Nba Shouldn't Overthink Nomination For Mvp; Nash Beyond Worthy ... Again


As unorthodox as it would be, the NBA has to give Steve Nash the MVP award this year.

Giving a guy like Nash the award for the third consecutive season would emblazon his name in the elite company of three of the best in history -- Bill Russell, Wilt Chamberlain and Larry Bird -- who all won the award back-to-back-to-back.

Even Michael Jordan didn't win three in a row.

Everyone is contemplating one thing. Nash isn't a bona fide superstar like Bird, Wilt or Russell were. So, how can he win the most coveted individual award in sports three times in a row, as they did?

This isn't the right line of thinking.

I'll concede that Nash doesn't belong in their company, at least not yet.

Unfortunately, by awarding him the MVP for the third time, the NBA would be indirectly declaring that he belongs in their ranks.

I don't think the NBA, or anyone who knows and follows the history of basketball, is ready to do that yet. And that will be the number one reason why Nash doesn't receive the votes.

But it's the very reason why he should.

Doling out awards based on what happened in past years isn't a justifiable way of whittling down the candidates.

Comparing Nash's feats this year to what happened in the careers of guys he never even played against, in a time when the game was very different, is not a reliable measurement, nor should it even be considered.

That isn't the right way of dealing with this situation. Unfortunately, I believe that exact rationale will be used by voters to rob Nash of an award he's clearly earned this season.

The MVP should be awarded to Nash based on his performance this season, his importance to his team and the performances of his competitors.

No one, beyond maybe Jason Kidd, could lead the Suns' complicated offense the way Nash did with the level of success he achieved.

His stats this year are better than his two previous MVP campaigns. He leads the league with 11.6 assists per game and has improved his field-goal percentage to 53 percent and his three-point shooting to an unearthly 45 percent.

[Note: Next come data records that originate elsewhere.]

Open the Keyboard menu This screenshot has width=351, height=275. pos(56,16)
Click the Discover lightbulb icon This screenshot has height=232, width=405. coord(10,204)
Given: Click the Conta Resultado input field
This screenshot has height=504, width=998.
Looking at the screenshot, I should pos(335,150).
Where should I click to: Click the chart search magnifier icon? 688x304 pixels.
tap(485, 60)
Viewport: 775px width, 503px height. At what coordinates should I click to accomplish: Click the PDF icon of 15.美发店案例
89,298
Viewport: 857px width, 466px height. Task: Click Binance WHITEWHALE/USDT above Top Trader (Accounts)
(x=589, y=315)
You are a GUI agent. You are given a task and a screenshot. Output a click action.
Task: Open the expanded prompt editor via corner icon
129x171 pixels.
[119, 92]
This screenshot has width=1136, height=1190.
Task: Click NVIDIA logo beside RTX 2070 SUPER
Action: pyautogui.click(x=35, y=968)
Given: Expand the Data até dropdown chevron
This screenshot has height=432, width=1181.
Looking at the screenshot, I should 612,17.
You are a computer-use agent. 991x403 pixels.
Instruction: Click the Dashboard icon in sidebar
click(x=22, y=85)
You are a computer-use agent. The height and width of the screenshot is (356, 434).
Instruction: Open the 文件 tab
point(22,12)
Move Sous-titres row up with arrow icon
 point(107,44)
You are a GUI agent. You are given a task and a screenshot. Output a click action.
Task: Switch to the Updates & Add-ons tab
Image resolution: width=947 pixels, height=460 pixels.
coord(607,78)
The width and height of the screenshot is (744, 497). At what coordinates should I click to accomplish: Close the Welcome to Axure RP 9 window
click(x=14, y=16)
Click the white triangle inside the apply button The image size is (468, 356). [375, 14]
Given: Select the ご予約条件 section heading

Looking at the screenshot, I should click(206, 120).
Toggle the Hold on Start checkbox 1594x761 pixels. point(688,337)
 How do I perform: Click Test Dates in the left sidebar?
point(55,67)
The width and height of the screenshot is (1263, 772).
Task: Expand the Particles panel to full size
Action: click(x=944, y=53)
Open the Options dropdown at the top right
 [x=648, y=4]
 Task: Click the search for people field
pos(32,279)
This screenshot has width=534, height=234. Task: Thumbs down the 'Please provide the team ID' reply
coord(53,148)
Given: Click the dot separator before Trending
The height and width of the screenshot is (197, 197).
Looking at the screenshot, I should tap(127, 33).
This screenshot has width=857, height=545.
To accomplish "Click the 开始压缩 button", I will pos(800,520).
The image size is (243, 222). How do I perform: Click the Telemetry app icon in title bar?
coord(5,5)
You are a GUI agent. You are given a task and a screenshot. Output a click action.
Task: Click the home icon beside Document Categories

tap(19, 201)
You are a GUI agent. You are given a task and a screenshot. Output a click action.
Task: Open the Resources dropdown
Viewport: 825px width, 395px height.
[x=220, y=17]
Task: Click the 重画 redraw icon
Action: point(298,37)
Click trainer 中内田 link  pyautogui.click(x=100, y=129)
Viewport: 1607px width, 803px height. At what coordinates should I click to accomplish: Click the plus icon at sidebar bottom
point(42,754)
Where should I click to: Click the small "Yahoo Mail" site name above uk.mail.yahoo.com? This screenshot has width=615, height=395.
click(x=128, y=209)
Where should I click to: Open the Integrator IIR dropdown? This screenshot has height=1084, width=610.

And the stats don't wholly account for his impact throughout the season. There are no stats for "hustle," "leadership" or "competitiveness." There is no measurement for team chemistry. No one keeps a record of all the times Nash simply refused to lose a game and ensured that the Suns got the win.

Every one of those categories is essential to a team's success. And Nash excelled at all of them.

Nash's teammates are substantially better due to his tutelage. Leading sixth Man of the Year candidate, Leandro Barbosa, has improved tremendously and Shawn Marion and Amare Stoudemire ought to take Nash out to dinner every night for his invaluable contributions to their stat totals.

The Lakers' Kobe Bryant and Mavericks' Dirk Nowitzki are the most probable contenders other than Nash.

While they are both dominant players and had superb seasons, I can't believe either one of these guys deserve the award more than Nash.

The Lakers will win 42 games at most.

Injuries and inexperience aside, I just can't see handing the most prestigious award to the leader of a team that barely qualifies for the postseason. For his ridiculous scoring streaks and sheer dominance, Kobe deserves the Most Outstanding Player award, hands down. Unfortunately, that award doesn't exist. It's no reason to give him the MVP. There's a difference.

Until Kobe leads a successful season for the Lakers without the likes of Shaquille O'Neal, I don't think he'll ever be able to tally enough 50-point games to garner the award.

Nowitzki was undoubtedly the best player on the best team this season. He's one of the best crunch-time scorers in the history of the game, but, without him, the Mavericks would still have won 50-plus games and easily made the playoffs. They're nearly perfect with him, but still great without him. He didn't mean as much to his team as Nash does to the Suns.

We'll all know who earns the crown in just a couple weeks. Hopefully, the NBA will remember what the award is all about before they make the mistake of letting hall of fame comparisons dictate who is worthy.